**Dataset entries:**
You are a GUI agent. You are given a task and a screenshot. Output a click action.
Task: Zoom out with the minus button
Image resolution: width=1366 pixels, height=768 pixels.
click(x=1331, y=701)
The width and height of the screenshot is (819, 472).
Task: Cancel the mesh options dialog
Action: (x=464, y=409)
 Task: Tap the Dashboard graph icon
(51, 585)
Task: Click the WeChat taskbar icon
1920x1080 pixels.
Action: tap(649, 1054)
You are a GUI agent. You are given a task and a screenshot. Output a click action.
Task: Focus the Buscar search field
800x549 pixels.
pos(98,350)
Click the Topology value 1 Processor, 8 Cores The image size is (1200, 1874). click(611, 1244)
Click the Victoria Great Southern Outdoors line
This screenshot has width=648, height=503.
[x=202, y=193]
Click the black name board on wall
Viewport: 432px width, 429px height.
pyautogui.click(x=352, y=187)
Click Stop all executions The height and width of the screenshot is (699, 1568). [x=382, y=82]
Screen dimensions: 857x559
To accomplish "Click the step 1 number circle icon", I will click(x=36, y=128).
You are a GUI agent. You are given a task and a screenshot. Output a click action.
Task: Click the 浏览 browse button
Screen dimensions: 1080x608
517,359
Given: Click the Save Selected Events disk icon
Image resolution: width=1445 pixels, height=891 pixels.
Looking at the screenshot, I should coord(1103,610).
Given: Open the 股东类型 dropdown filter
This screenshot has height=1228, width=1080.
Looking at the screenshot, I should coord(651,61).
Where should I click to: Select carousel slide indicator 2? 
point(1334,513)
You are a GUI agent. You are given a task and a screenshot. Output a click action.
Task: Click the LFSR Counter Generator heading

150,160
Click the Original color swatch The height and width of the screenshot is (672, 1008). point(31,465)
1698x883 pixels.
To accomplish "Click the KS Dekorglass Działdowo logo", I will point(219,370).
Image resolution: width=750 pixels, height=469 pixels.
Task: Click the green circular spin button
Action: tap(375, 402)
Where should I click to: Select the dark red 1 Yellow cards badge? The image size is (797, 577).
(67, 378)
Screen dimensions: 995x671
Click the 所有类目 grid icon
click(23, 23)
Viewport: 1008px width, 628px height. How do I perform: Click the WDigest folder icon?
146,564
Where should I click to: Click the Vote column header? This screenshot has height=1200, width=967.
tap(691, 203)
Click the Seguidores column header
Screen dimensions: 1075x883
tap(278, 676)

**Problem to solve:** Reproduce every entry above exactly as it was written.

**Exercise result:**
You are a GUI agent. You are given a task and a screenshot. Output a click action.
Task: Zoom out with the minus button
Image resolution: width=1366 pixels, height=768 pixels.
click(x=1331, y=701)
The width and height of the screenshot is (819, 472).
Task: Cancel the mesh options dialog
Action: (x=464, y=409)
 Task: Tap the Dashboard graph icon
(51, 585)
Task: Click the WeChat taskbar icon
1920x1080 pixels.
Action: tap(649, 1054)
You are a GUI agent. You are given a task and a screenshot. Output a click action.
Task: Focus the Buscar search field
800x549 pixels.
pos(98,350)
Click the Topology value 1 Processor, 8 Cores The image size is (1200, 1874). click(611, 1244)
Click the Victoria Great Southern Outdoors line
This screenshot has width=648, height=503.
[x=202, y=193]
Click the black name board on wall
Viewport: 432px width, 429px height.
pyautogui.click(x=352, y=187)
Click Stop all executions The height and width of the screenshot is (699, 1568). [x=382, y=82]
Screen dimensions: 857x559
To accomplish "Click the step 1 number circle icon", I will click(x=36, y=128).
You are a GUI agent. You are given a task and a screenshot. Output a click action.
Task: Click the 浏览 browse button
Screen dimensions: 1080x608
517,359
Given: Click the Save Selected Events disk icon
Image resolution: width=1445 pixels, height=891 pixels.
Looking at the screenshot, I should coord(1103,610).
Given: Open the 股东类型 dropdown filter
This screenshot has height=1228, width=1080.
Looking at the screenshot, I should coord(651,61).
Where should I click to: Select carousel slide indicator 2? 
point(1334,513)
You are a GUI agent. You are given a task and a screenshot. Output a click action.
Task: Click the LFSR Counter Generator heading

150,160
Click the Original color swatch The height and width of the screenshot is (672, 1008). point(31,465)
1698x883 pixels.
To accomplish "Click the KS Dekorglass Działdowo logo", I will point(219,370).
Image resolution: width=750 pixels, height=469 pixels.
Task: Click the green circular spin button
Action: tap(375, 402)
Where should I click to: Select the dark red 1 Yellow cards badge? The image size is (797, 577).
(67, 378)
Screen dimensions: 995x671
Click the 所有类目 grid icon
click(23, 23)
Viewport: 1008px width, 628px height. How do I perform: Click the WDigest folder icon?
146,564
Where should I click to: Click the Vote column header? This screenshot has height=1200, width=967.
tap(691, 203)
Click the Seguidores column header
Screen dimensions: 1075x883
tap(278, 676)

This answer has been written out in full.